Une scène d'anthologie

Ces éléments 3D ont par ailleurs été un véritable défi pour l’équipe artistique : l’eau en particulier a nécessité de nombreux ajustements de la part des animateurs, notamment sur la combinaison entre les ondulations, générées numériquement, et les éclaboussures, dessinées à la main et ensuite texturées sur les surfaces 3D. Le spectacle qui en découle est d’une fluidité et d’une originalité extrêmement stimulante : les personnages conservent le charme et la lisibilité du dessin classique, leur permettant d’être caractérisés en quelques traits ; et la 3D apporte le relief et une notion de spectacle inédite aux créatures et aux environnements. Et si le rendement est parfois un peu hasardeux, la générosité et la fougue qu’il sert permettent de propulser le spectateur dans une aventure à l’efficacité sans pareille et qui possède une patte unique, célébrant la rencontre entre deux formes d’animation qui se mettent ensemble pour décupler la magie du voyage des héros.

 

Et justement, s’agissant des héros, le film n’est pas qu’une débauche d’effets visuels surabondants, il propose également un récit d’aventure mettant en avant des personnages profonds et finement caractérisés. Prenons le cas du héros Sinbad : démarrant comme un pirate arrogant et lâche, intéressé uniquement par le profit personnel, il va peu à peu s’ouvrir et gagner en loyauté et en courage, jusqu’à finalement devenir un héros noble et louable, prêt à sacrifier sa vie pour son honneur. Fougueux, audacieux et intrépide, mais aussi sincère, doux et vulnérable, Sinbad est un personnage riche, dont les niveaux d’écriture se révèlent peu à peu au fil de la narration, tant par l’action que par ses multiples récits. C’est en le voyant interagir avec son équipage (Kale, Rat, Luca, Jin…), avec Proteus, son ami d’enfance, Eris et surtout avec Marina, que sa substance narrative prend forme, le transformant en véritable figure épique, voire tragique dans sa dernière partie. Face à lui, Eris, déesse de la discorde, campe un antagoniste fin et machiavélique mais jamais puéril dans son traitement. Préférant user de séduction et de ruse, elle est un personnage trouble qui, même si le but est avoué, inspire une vraie sympathie au spectateur (les interprétations de Michelle Pfeiffer et d’Emmanuèle Bondeville en VF y sont évidemment pour beaucoup). Eris bénéficie d’ailleurs d’une animation et d’un character design particulièrement soignés : sa chevelure et sa robe semblent faites d’ombres mouvantes, illustrant sa nature divine et imperceptible, ne s’inscrivant pas dans un monde matériel partagé avec les personnages humains. Porteuse d’une véritable beauté vénéneuse, elle séduit tant le héros que le spectateur, allant jusqu’à devenir la porteuse d’un véritable choix moral pour le héros : fuir ou rester, mourir avec honneur ou vivre avec lâcheté ? Et ce choix devient d’autant plus douloureux quand il est confronté au dernier personnage composant le trio de tête : Marina.
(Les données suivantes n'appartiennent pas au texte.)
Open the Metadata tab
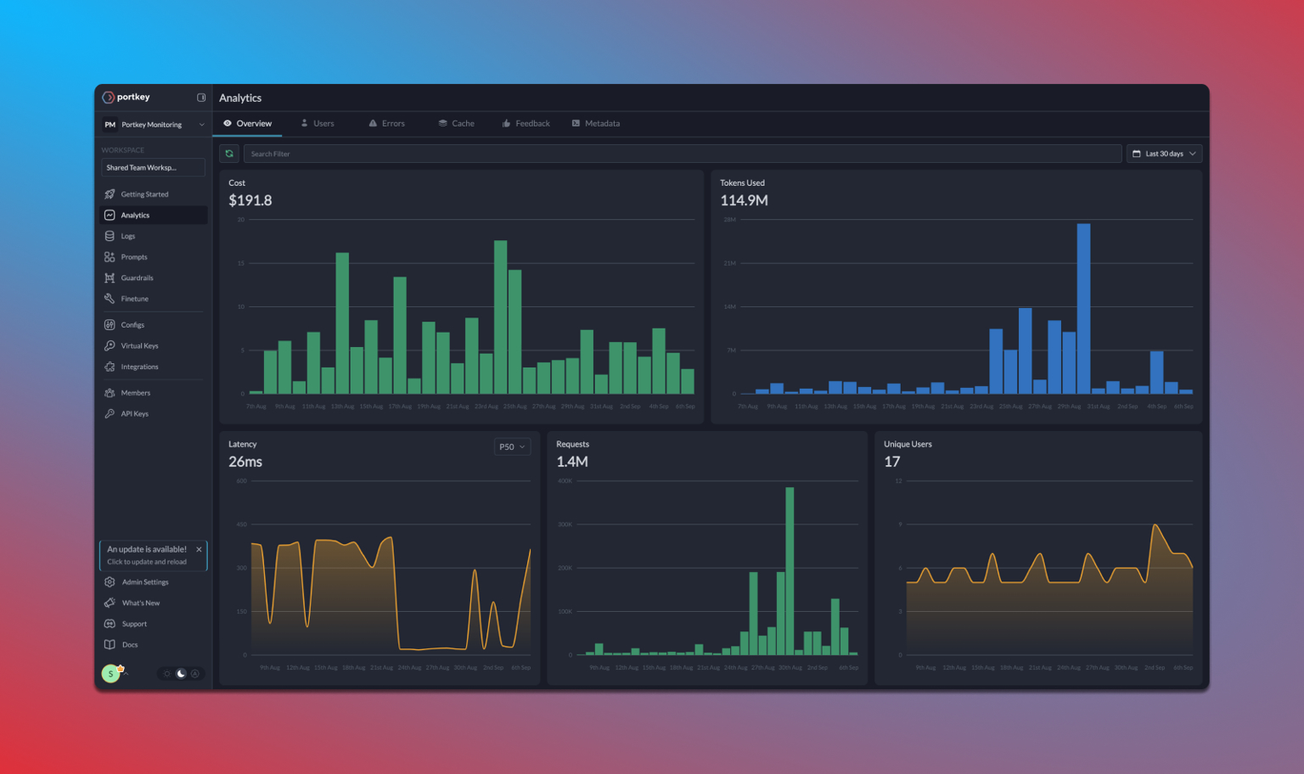This screenshot has height=774, width=1304. tap(601, 123)
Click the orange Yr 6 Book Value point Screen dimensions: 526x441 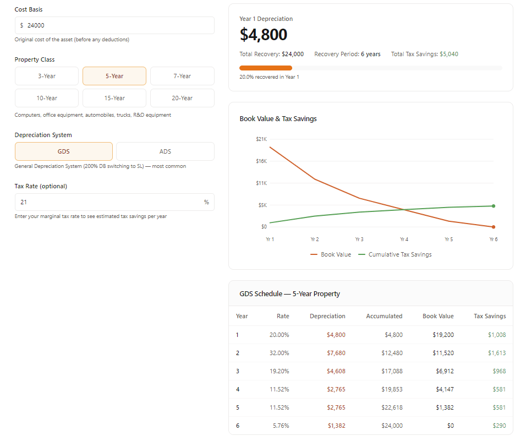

Tu as sûrement vu son nom sur les murs des temples

Princesse promise à Proteus, elle est en fait amoureuse de l’océan et ne rêve que de partir à l’aventure. Si son apparence de princesse à sauver peut s’avérer horripilante au départ, elle devient très vite un personnage fort, égal aux autres membres de l’équipage, voire au-dessus d’eux (la séquence des sirènes notamment). Loin des stéréotypes du genre, elle cache une étonnante complexité, entre amour imposé, rêves impossibles et choix personnels, elle est le symbole de la capacité du film à proposer un développement narratif inattendu, servant admirablement l’aventure. De ce développement naît une intensité narrative permettant à l’excitation du public de rester, de grandir et d’exploser au fil du récit, jusqu’à ce final épique et d’une puissance insoupçonnée. Cette finesse se retrouve tout particulièrement dans certains détails au détour d’un dialogue ou dans l’expression du visage d’un des personnages, discrets au premier abord mais se révélant bien plus fins et délicats qu’on ne peut le croire au départ.

 

Et bien sûr, l’écriture des personnages est servie par une interprétation au cordeau, doublée d’un casting 5 étoiles : Brad Pitt, Catherine Zeta-Jones et Michelle Pfeiffer en tête. Mais il faut également saluer le travail exceptionnel de la version française qui, de la traduction à l’interprétation, parvient sans mal à se projeter comme un des étendards de la qualité de nos doubleurs et adaptateurs en France. Patrick Bruel (manque de chance pour Sinbad, ses deux doubleurs n’ont pas autant d’élégance ou de respect pour la gent féminine que lui…), Monica Bellucci, Emmanuel Curtil, Richard Darbois, Emmanuel Garijo… Tant de noms donnant véritablement corps au récit, et dont le travail ne sera jamais assez salué et reconnu. Retenons tout particulièrement l’efficacité de certaines répliques, tout bonnement savoureuses tant par leur qualité que par leur interprétation (citons-en deux : “[tu as un plan ?] Avant tout, ne pas se faire tuer !” et “Elle l’a pas vu ce piaf ? Pourtant il était très gros, comme un truc…très gros !”).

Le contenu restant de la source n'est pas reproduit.